We have 16 total devices that will be part of the final Syncthing network: 1 NAS and 15 Raspberry Pis. The 15 Raspberry Pis are cameras that are mounted in a difficult to reach position. They take photos at a regular interval and regularly delete old cached photos. I want the photos to sync from the Pis to the NAS, I have set them all to send only mode, and the NAS to receive only, which is good. However, I want to ensure that the photos that get cleaned up on the Pis do not then propagate and delete on the NAS as well, nor do I want syncthing to delete any photos that are already present on the NAS (but not on the Pis).
I see that there is an ignoreDelete option for folders, and this option seems to be what I want, but there are a lot of warnings and the instructions are not entirely clear on a couple things.
Is this the correct option for my use case (i.e. does it prevent deletes from propagating in the way that I want it do?)

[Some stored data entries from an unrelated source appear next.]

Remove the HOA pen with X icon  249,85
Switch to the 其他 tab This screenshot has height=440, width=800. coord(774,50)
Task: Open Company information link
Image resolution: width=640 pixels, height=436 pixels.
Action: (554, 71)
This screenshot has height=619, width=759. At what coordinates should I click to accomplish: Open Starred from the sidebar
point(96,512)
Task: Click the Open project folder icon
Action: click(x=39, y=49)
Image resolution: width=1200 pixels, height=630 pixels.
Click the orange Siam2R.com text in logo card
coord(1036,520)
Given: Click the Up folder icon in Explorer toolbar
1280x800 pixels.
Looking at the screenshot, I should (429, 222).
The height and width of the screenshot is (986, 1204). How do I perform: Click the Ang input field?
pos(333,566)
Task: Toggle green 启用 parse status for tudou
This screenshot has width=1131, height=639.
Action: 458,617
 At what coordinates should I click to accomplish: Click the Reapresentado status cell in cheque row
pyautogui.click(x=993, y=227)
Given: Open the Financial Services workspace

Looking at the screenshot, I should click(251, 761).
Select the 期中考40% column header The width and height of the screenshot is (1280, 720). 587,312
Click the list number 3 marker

Does this option prevent initial sync mismatch deletes? (i.e. When the devices are first connected, will enabling this option prevent syncthing from deleting existing files on my NAS?)
Is there anything else I should be aware of?
Notes:
Disabling deletes outside of Syncthing is not possible in my environment, as (unfortunately) the NAS runs QNAP and all applications on QNAP are run as root.
Each Pi has it’s own separate folder on the NAS.
The NAS is expected to be running 24/7 but the Pis are regularly rebooted.
Please let me know if I can provide any further details about my setup.
It does sound like it should do the job. We don’t recommend it here though, so if you do decide to enable the setting, you’re on your own basically. I would strongly recommend doing some testing with temporary files first.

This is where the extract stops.